Western Short Story
Greg Knighthawk, Sheriff, Taxico County
Tom Sheehan


Western Short Story

Gregory George “Greg” Knighthawk was a Kootenai Indian, Northern Idaho branch, and the first Indian or tribal sheriff in Taxico County, Idaho. Even today, 140 years later after his death, he is still part of everyday discussions among the remaining members of the Kootenai tribe. I first heard about him from a comrade in the Korean campaign in 1951-1952, in the 31st Infantry Regiment, near Lake Hwachon, where life and death came by the numbers.

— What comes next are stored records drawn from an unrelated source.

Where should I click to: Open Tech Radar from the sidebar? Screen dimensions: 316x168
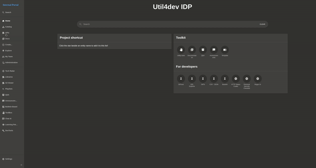click(10, 71)
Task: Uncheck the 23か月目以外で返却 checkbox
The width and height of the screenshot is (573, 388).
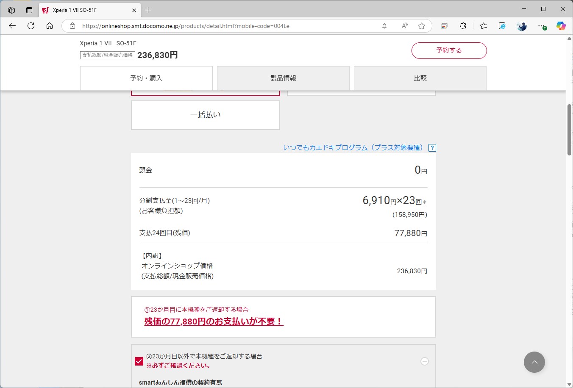Action: 139,361
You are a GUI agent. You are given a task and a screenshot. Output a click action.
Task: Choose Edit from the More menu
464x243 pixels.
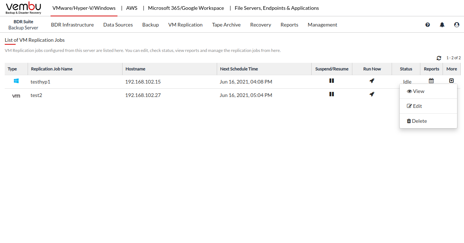point(415,106)
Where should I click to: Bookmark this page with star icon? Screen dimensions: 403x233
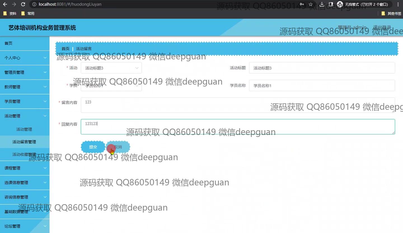311,4
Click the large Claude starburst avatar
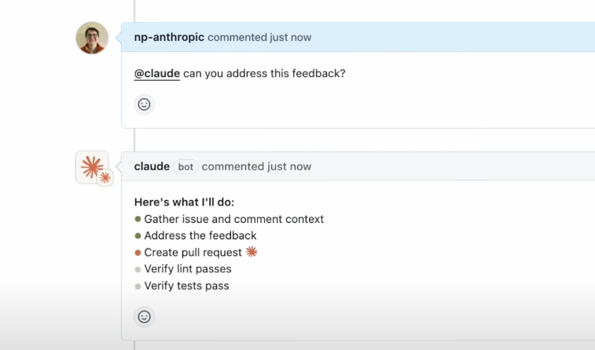This screenshot has height=350, width=595. 91,166
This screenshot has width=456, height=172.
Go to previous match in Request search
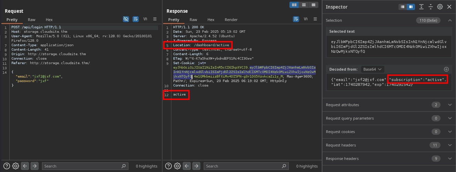(x=25, y=166)
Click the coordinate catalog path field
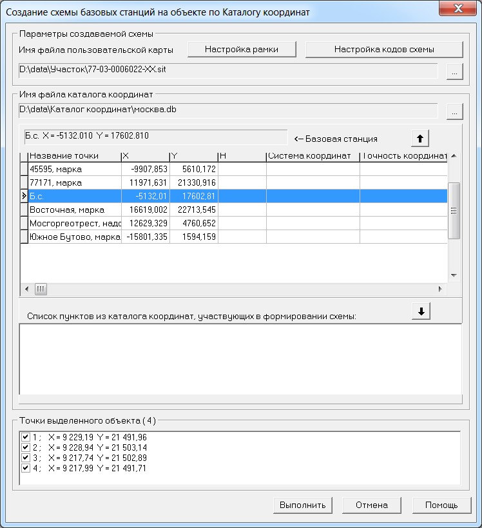 point(228,110)
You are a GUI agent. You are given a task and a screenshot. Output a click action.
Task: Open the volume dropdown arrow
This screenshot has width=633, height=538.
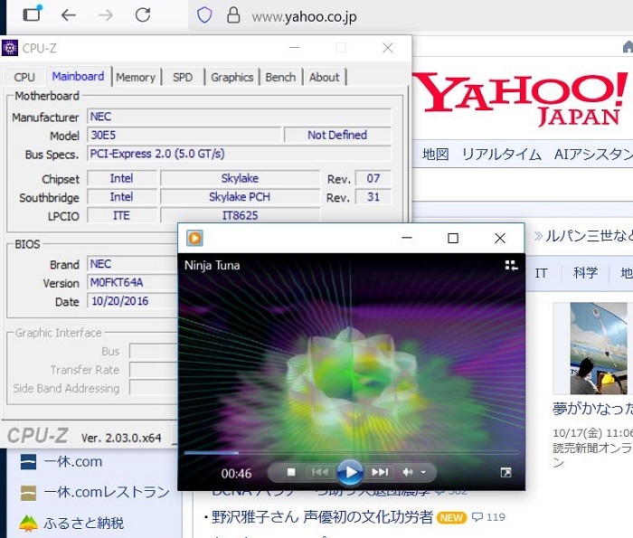coord(422,472)
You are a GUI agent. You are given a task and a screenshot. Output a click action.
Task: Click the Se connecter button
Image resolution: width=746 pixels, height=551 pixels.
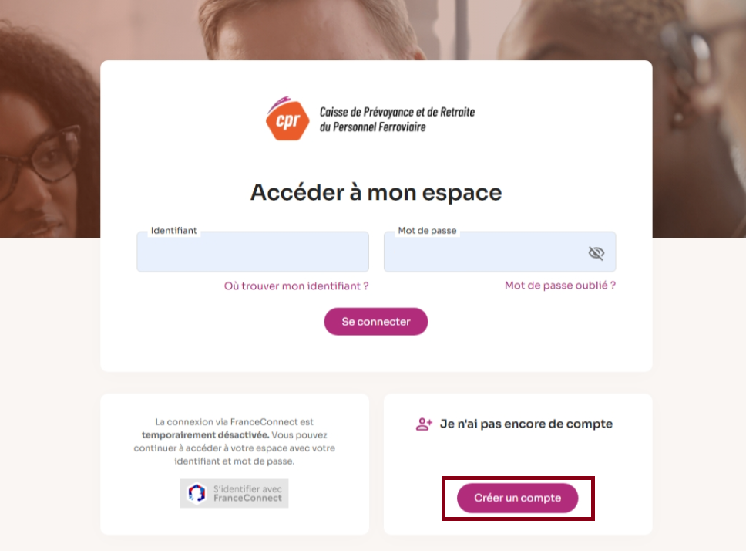(x=376, y=322)
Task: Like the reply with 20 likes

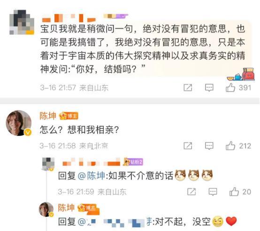Action: tap(240, 192)
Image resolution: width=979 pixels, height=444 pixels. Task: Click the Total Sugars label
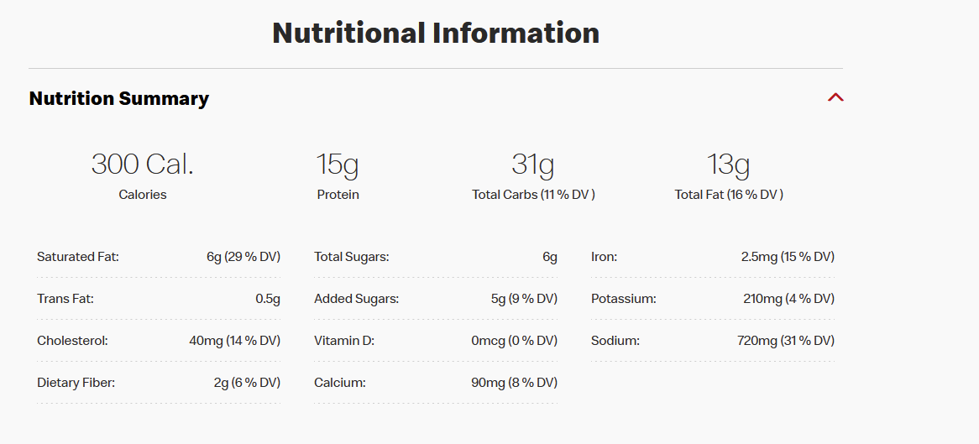click(x=352, y=257)
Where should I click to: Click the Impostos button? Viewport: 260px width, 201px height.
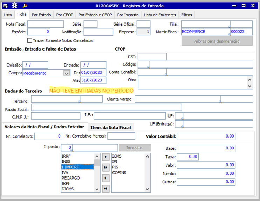(x=135, y=148)

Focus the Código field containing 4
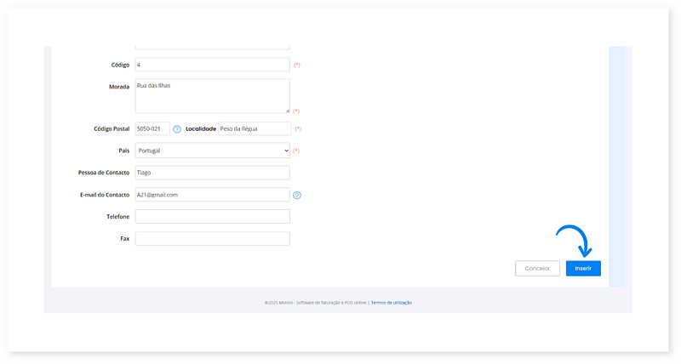click(212, 65)
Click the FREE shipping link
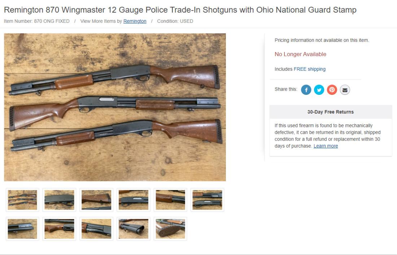 tap(309, 69)
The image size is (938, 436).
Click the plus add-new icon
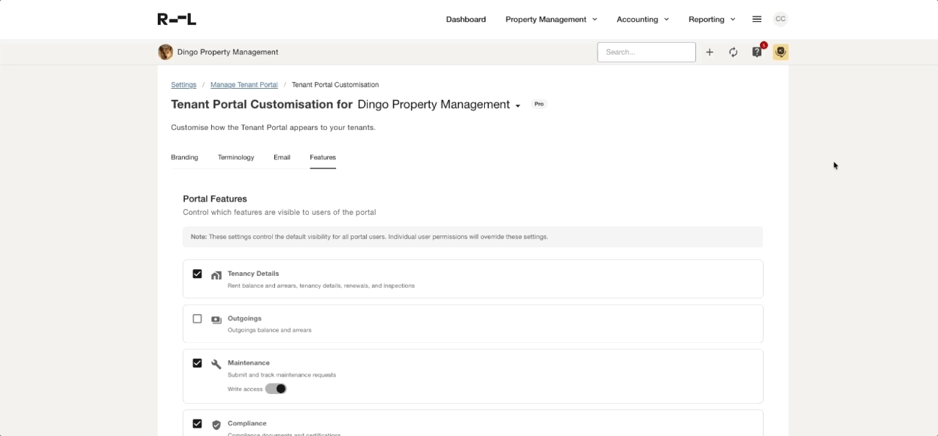(x=710, y=52)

“They didn’t know, not at first, that he was an Indian, a Kootenai Indian, when they made him sheriff, and he was so good at his job, that they forgot about his past in a hurry.” These words came to me in a foxhole with Elliot “Chief” Hillborn, a corporal in my squad, the gutsiest man I ever met, out to prove something to somebody, for sure.

I’m sure they talk about him, too.

Chief said, “Some townsmen saw him attack three men who were going to abuse a woman whose husband they had just shot dead from ambush. He killed all three opponents, freed the woman, and accepted on the spot the badge they offered him, making him sheriff of Taxico County, Idaho in 1878. He served but a year on the job before he was shot from behind by six men from a prison break.

“The good parts,” added Chief, “are the ones in between, like three days on the job and the bank is robbed and he doesn’t kill the robbers, but disables each one and disarms each one and locks each one in a cell, then counted out the money recovered to the bank president in front of the whole town. Don’t bother trying to tell me that doesn’t make a big on-the-spot splash for customers of the bank, never-you-mind the banker himself.”

I thought it was one helluva story, and told Chief how it hit me.

It brought a smile to Chief’s face, and then he plusses it with another lulu. “That’s not the end of it. A week later, another gang tries to rob the bank and the sheriff ends up having to shoot three robbers, and then he again counts out the money for the banker in front of the whole town, and this time, believe me or not, there’s half as much in the pile as counted out the first time. He arrests the banker on the same damned spot. After a long search, he finds the balance of money in the banker’s barn, stashed up in the loft under some hay. Knighthawk’s from then on a hero to everybody.”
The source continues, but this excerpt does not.